Discussion in 'General Electronics Chat' started by aamirali, Jan 3, 2013.

  1. aamirali

    Thread Starter Member

    Feb 2, 2012

    I am preparing presenation on soldering
    1. I have to tell how to identify dry joint. is it right link

    Any other way to do this.

    2. Also what is heating element inside the iron.
  2. t06afre

    AAC Fanatic!

    May 11, 2009
    As I see it a dry solder joint is a solder joint. That is not proper. The joint may have degraded over time. Due to heat cycling, vibration, chemical reaction, and so on. In production it can also be a joint completely free of solder. A dry joint may also have been caused by dirty/greasy solder surfaces. This is not so common in the industry. The unskilled hobbyist may also use to little heat and solder. And hence cause a poor solder joint. But some may refer to this as cold solder joint. But I will say it fits the description for a dry solder joint. On this web site I found a lot examples of the latter
    Use Google and search for dry solder joint. You will find a lot of pictures much better than your example
  3. nerdegutta


    Dec 15, 2009
    Completely off topic, but my father had a Mercedes 190 for 22 years.

    He sold it 6 months ago, and regrets it. Everytime we're talking about his new car, he says:"... but that's nothing compared to the Mercedes!"

  4. ErnieM

    AAC Fanatic!

    Apr 24, 2011
    A dry joint is one with less solder then required. In the attached image most joints show a generous fillet of solder, while the suspect joints have much less. When subjected to mechanical stress such as vibration a dry joint may fracture and give no contact or intermittent contact.
  5. SPQR


    Nov 4, 2011
    So a "dry solder joint" is different from a "cold solder joint"?
    (though the former can certainly lead to the latter).
  6. mcgyvr

    AAC Fanatic!

    Oct 15, 2009
    dry = not enough solder
    cold = inadequate heating of the leads (or lands) /poor solder adhesion to one or the other or both

    IPC has TONS of information/pictures/posters/dvds,etc.. on soldering (most not free though but readily all over the internet)
  7. takao21203

    AAC Fanatic!

    Apr 28, 2012
    A solder joint failed from exposure to stress (vibration, high voltage etc.) is NOT a dry joint.

    A dry joint is a failed joint.
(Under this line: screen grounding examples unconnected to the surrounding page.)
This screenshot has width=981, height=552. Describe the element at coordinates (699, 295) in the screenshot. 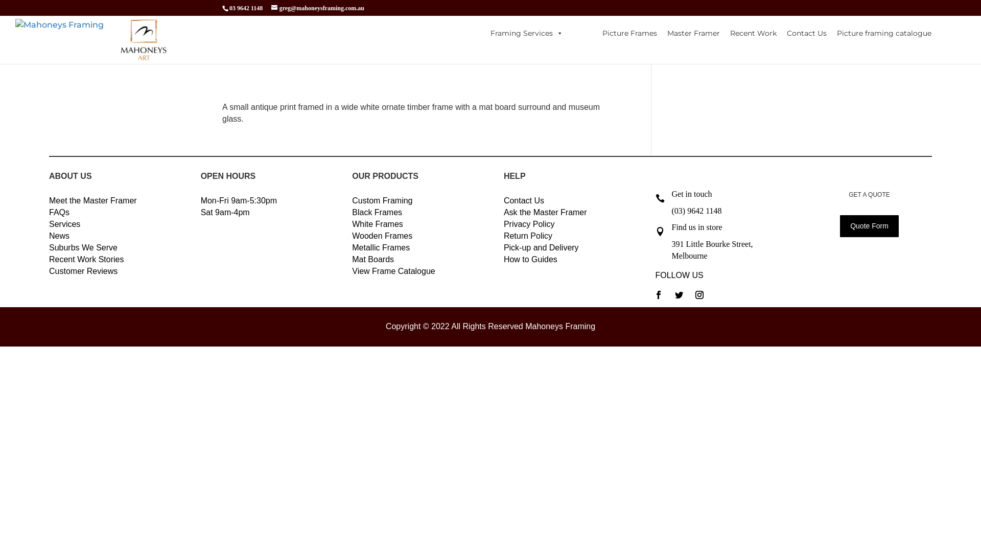

I see `'Follow on Instagram'` at that location.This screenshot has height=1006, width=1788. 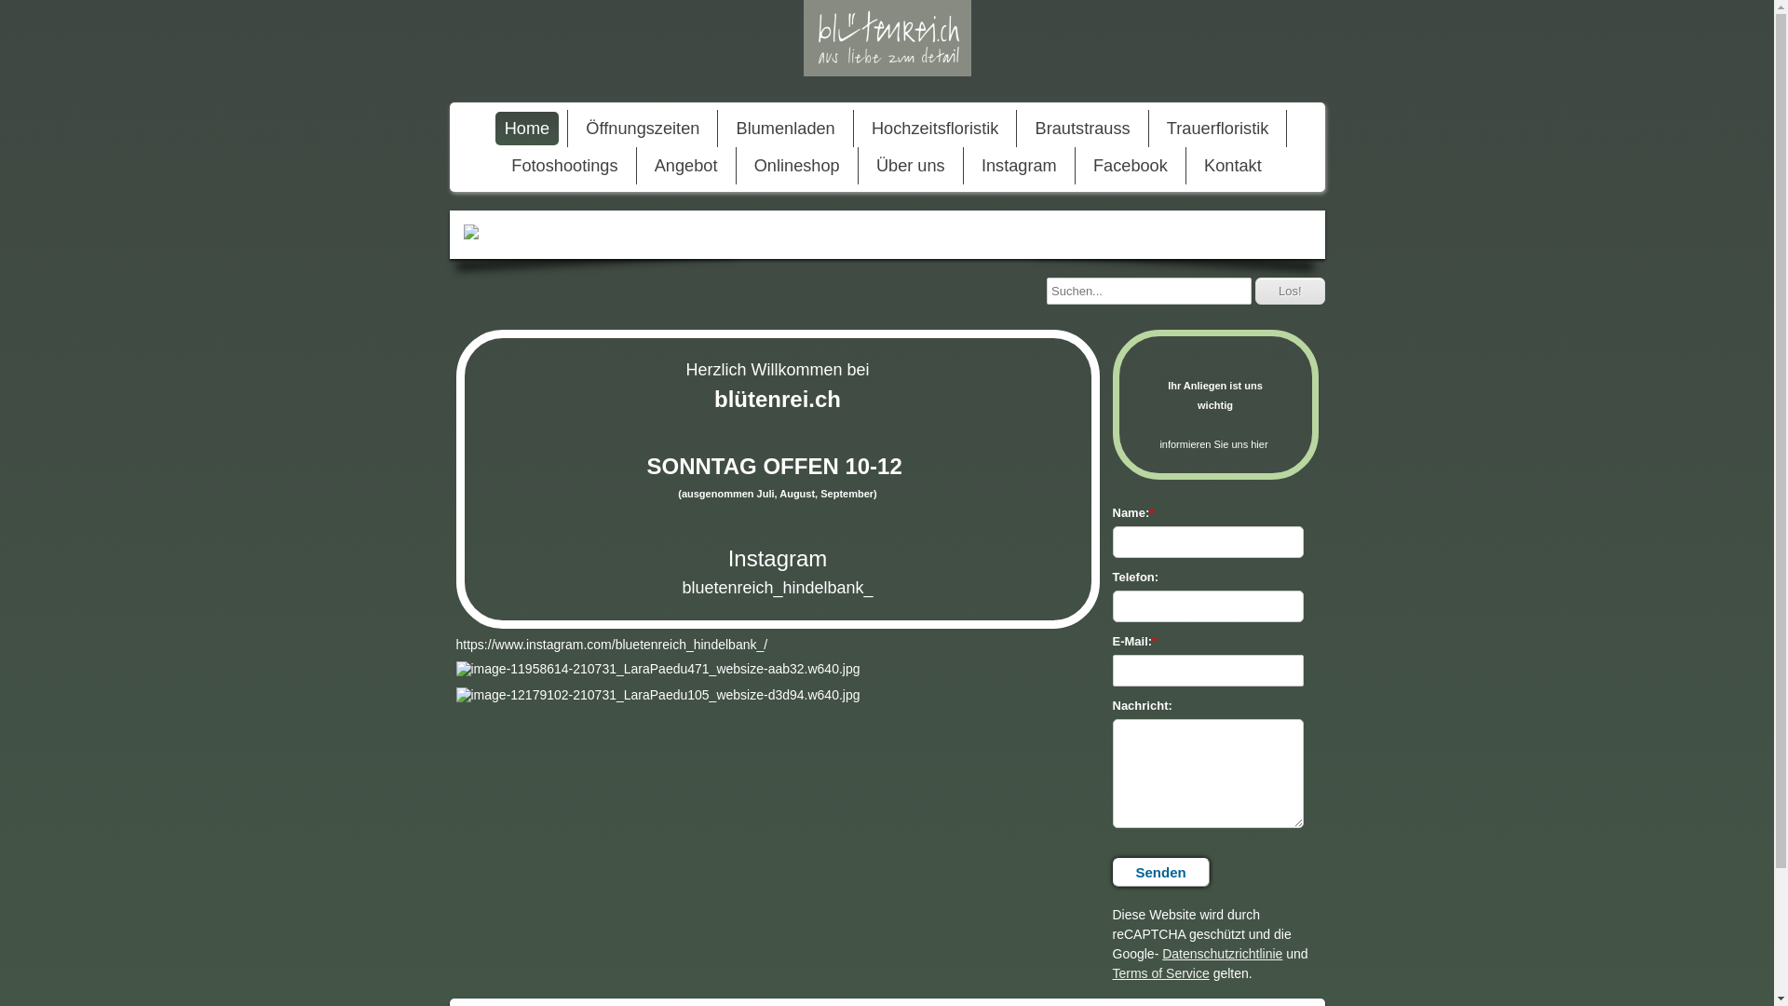 What do you see at coordinates (526, 128) in the screenshot?
I see `'Home'` at bounding box center [526, 128].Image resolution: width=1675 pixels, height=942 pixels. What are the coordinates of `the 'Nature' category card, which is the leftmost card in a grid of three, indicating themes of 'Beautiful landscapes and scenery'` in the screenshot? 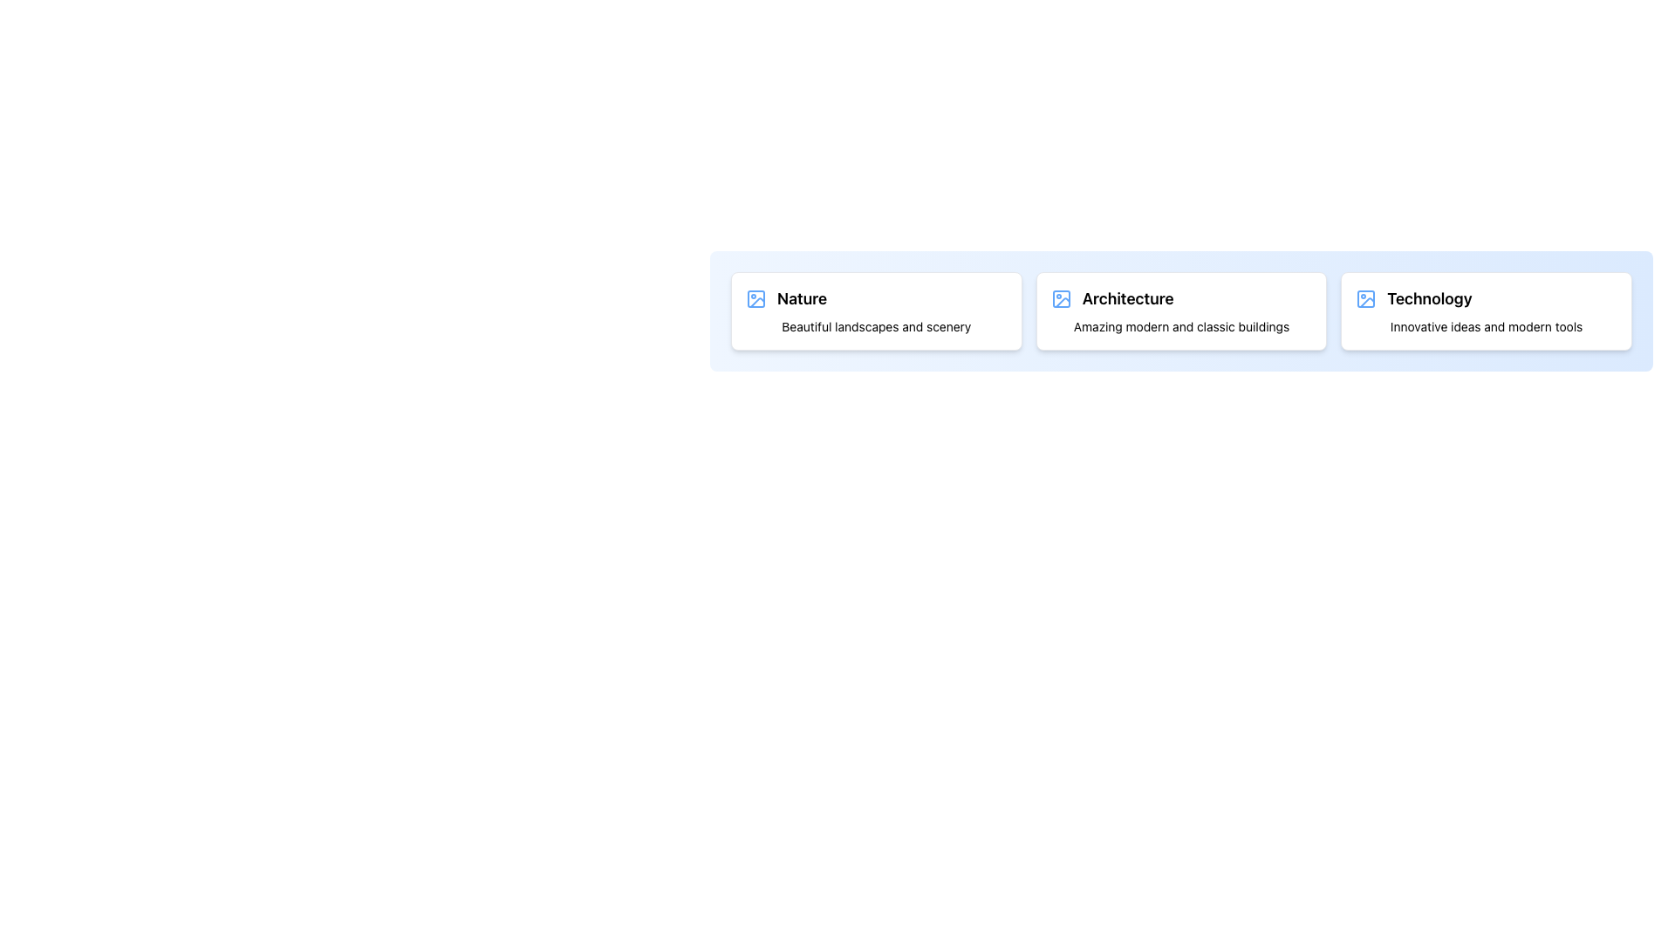 It's located at (876, 310).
Some solder compositions don't take movement well. It depends on the flux. They can produce joints like shown in the picture, with a barely visible fracture.

    They may work some time, but then will fail prematurely.

    A cold joint is a joint where the solder failed to make contact with both sides. Often these don't have proper fillets structure. Often bad flux is the cause, or inexperienced operator.

    It could also be the material especially on thick metal pins. The flux might not be the right one, so the pin looks like it is covered, while indeed, it is not, or what's worse, there is only a loose contact.

    Before you make a presentation about soldering, you should have many years experience with soldering, and you should have come accross many PCBs.

    If you spread wrong information, this does not help anyone.

    Unfortunately not everything on the internet is up to standards.

    If you must, I suggest you consult a good book about soldering, and try to find some PDFs online. Solder manufacturer's might be the right place to look for such PDFs.

    tin/lead or tin solder wire is only one of many compositions used for industrial soldering.